▸ Dataset entries:
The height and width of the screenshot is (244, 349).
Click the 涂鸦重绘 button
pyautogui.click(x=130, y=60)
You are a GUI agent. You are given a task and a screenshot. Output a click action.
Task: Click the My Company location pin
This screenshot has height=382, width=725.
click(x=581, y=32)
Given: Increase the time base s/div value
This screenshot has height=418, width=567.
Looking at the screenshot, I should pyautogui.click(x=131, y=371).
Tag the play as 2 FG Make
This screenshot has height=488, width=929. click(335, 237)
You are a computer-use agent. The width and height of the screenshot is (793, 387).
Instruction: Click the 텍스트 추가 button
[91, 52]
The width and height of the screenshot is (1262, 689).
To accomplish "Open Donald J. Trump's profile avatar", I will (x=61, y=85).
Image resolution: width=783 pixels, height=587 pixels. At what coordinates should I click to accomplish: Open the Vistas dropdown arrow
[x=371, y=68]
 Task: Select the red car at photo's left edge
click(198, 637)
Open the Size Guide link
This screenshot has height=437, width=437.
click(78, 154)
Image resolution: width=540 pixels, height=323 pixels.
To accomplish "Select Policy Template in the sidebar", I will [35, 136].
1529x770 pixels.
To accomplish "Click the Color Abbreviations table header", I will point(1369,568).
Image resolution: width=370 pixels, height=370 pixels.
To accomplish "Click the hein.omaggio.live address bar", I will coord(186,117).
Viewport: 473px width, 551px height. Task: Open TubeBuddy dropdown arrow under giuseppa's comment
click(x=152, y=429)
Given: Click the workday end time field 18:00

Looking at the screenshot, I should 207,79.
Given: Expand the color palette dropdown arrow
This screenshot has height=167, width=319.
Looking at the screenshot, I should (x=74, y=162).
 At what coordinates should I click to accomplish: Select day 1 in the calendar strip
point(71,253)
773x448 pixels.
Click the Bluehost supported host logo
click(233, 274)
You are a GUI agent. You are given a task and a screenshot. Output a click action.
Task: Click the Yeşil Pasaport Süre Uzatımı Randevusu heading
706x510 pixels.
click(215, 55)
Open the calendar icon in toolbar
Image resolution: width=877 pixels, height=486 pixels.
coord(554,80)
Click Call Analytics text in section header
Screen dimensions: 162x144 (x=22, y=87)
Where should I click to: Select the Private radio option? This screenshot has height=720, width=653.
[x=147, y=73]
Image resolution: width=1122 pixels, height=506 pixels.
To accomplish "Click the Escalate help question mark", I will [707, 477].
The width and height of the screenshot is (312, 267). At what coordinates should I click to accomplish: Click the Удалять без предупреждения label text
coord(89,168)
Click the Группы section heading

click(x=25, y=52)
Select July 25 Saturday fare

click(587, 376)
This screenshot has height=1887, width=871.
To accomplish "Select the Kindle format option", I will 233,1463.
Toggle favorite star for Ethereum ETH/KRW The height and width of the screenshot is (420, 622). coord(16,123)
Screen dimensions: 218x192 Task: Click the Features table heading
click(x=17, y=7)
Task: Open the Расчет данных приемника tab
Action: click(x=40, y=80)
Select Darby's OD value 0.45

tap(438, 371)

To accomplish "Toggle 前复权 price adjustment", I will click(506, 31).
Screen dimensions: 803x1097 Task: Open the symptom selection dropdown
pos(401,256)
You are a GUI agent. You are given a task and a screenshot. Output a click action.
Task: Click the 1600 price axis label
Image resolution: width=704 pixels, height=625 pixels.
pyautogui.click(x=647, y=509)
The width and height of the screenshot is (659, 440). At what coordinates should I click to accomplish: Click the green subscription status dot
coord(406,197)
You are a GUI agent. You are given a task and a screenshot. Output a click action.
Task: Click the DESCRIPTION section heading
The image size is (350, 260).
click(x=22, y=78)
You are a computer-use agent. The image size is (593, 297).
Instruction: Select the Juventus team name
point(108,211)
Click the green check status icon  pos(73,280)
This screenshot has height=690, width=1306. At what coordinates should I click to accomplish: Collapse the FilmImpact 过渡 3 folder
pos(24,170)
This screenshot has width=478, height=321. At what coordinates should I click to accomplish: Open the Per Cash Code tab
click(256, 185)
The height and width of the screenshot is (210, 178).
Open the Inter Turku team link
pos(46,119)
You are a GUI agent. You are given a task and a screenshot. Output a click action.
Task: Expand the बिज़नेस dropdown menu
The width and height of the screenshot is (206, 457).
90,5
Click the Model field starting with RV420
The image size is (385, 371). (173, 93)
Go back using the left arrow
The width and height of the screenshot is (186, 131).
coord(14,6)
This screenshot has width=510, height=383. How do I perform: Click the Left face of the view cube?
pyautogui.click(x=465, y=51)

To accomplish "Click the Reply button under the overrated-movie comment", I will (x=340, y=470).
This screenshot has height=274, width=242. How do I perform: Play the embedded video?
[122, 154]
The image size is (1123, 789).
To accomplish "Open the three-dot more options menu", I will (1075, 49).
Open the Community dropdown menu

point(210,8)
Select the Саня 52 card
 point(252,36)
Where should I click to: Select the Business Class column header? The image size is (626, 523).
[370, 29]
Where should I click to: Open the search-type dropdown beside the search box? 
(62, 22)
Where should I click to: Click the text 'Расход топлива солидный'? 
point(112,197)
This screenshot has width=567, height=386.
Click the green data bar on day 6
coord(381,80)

▸ Exercise aim: Set every record down word for word, omitting none.

▸ Reply:
The height and width of the screenshot is (244, 349).
Click the 涂鸦重绘 button
pyautogui.click(x=130, y=60)
You are a GUI agent. You are given a task and a screenshot. Output a click action.
Task: Click the My Company location pin
This screenshot has height=382, width=725.
click(x=581, y=32)
Given: Increase the time base s/div value
This screenshot has height=418, width=567.
Looking at the screenshot, I should pyautogui.click(x=131, y=371).
Tag the play as 2 FG Make
This screenshot has height=488, width=929. click(335, 237)
You are a computer-use agent. The width and height of the screenshot is (793, 387).
Instruction: Click the 텍스트 추가 button
[91, 52]
The width and height of the screenshot is (1262, 689).
To accomplish "Open Donald J. Trump's profile avatar", I will (x=61, y=85).
Image resolution: width=783 pixels, height=587 pixels. At what coordinates should I click to accomplish: Open the Vistas dropdown arrow
[x=371, y=68]
 Task: Select the red car at photo's left edge
click(198, 637)
Open the Size Guide link
This screenshot has height=437, width=437.
click(78, 154)
Image resolution: width=540 pixels, height=323 pixels.
To accomplish "Select Policy Template in the sidebar", I will [35, 136].
1529x770 pixels.
To accomplish "Click the Color Abbreviations table header", I will point(1369,568).
Image resolution: width=370 pixels, height=370 pixels.
To accomplish "Click the hein.omaggio.live address bar", I will coord(186,117).
Viewport: 473px width, 551px height. Task: Open TubeBuddy dropdown arrow under giuseppa's comment
click(x=152, y=429)
Given: Click the workday end time field 18:00

Looking at the screenshot, I should 207,79.
Given: Expand the color palette dropdown arrow
This screenshot has height=167, width=319.
Looking at the screenshot, I should (x=74, y=162).
 At what coordinates should I click to accomplish: Select day 1 in the calendar strip
point(71,253)
773x448 pixels.
Click the Bluehost supported host logo
click(233, 274)
You are a GUI agent. You are given a task and a screenshot. Output a click action.
Task: Click the Yeşil Pasaport Süre Uzatımı Randevusu heading
706x510 pixels.
click(215, 55)
Open the calendar icon in toolbar
Image resolution: width=877 pixels, height=486 pixels.
coord(554,80)
Click Call Analytics text in section header
Screen dimensions: 162x144 (x=22, y=87)
Where should I click to: Select the Private radio option? This screenshot has height=720, width=653.
[x=147, y=73]
Image resolution: width=1122 pixels, height=506 pixels.
To accomplish "Click the Escalate help question mark", I will [707, 477].
The width and height of the screenshot is (312, 267). At what coordinates should I click to accomplish: Click the Удалять без предупреждения label text
coord(89,168)
Click the Группы section heading

click(x=25, y=52)
Select July 25 Saturday fare

click(587, 376)
This screenshot has height=1887, width=871.
To accomplish "Select the Kindle format option", I will 233,1463.
Toggle favorite star for Ethereum ETH/KRW The height and width of the screenshot is (420, 622). coord(16,123)
Screen dimensions: 218x192 Task: Click the Features table heading
click(x=17, y=7)
Task: Open the Расчет данных приемника tab
Action: click(x=40, y=80)
Select Darby's OD value 0.45

tap(438, 371)

To accomplish "Toggle 前复权 price adjustment", I will click(506, 31).
Screen dimensions: 803x1097 Task: Open the symptom selection dropdown
pos(401,256)
You are a GUI agent. You are given a task and a screenshot. Output a click action.
Task: Click the 1600 price axis label
Image resolution: width=704 pixels, height=625 pixels.
pyautogui.click(x=647, y=509)
The width and height of the screenshot is (659, 440). At what coordinates should I click to accomplish: Click the green subscription status dot
coord(406,197)
You are a GUI agent. You are given a task and a screenshot. Output a click action.
Task: Click the DESCRIPTION section heading
The image size is (350, 260).
click(x=22, y=78)
You are a computer-use agent. The image size is (593, 297).
Instruction: Select the Juventus team name
point(108,211)
Click the green check status icon  pos(73,280)
This screenshot has height=690, width=1306. At what coordinates should I click to accomplish: Collapse the FilmImpact 过渡 3 folder
pos(24,170)
This screenshot has width=478, height=321. At what coordinates should I click to accomplish: Open the Per Cash Code tab
click(256, 185)
The height and width of the screenshot is (210, 178).
Open the Inter Turku team link
pos(46,119)
You are a GUI agent. You are given a task and a screenshot. Output a click action.
Task: Expand the बिज़नेस dropdown menu
The width and height of the screenshot is (206, 457).
90,5
Click the Model field starting with RV420
The image size is (385, 371). (173, 93)
Go back using the left arrow
The width and height of the screenshot is (186, 131).
coord(14,6)
This screenshot has width=510, height=383. How do I perform: Click the Left face of the view cube?
pyautogui.click(x=465, y=51)

To accomplish "Click the Reply button under the overrated-movie comment", I will (x=340, y=470).
This screenshot has height=274, width=242. How do I perform: Play the embedded video?
[122, 154]
The image size is (1123, 789).
To accomplish "Open the three-dot more options menu", I will (1075, 49).
Open the Community dropdown menu

point(210,8)
Select the Саня 52 card
 point(252,36)
Where should I click to: Select the Business Class column header? The image size is (626, 523).
[370, 29]
Where should I click to: Open the search-type dropdown beside the search box? 
(62, 22)
Where should I click to: Click the text 'Расход топлива солидный'? 
point(112,197)
This screenshot has width=567, height=386.
Click the green data bar on day 6
coord(381,80)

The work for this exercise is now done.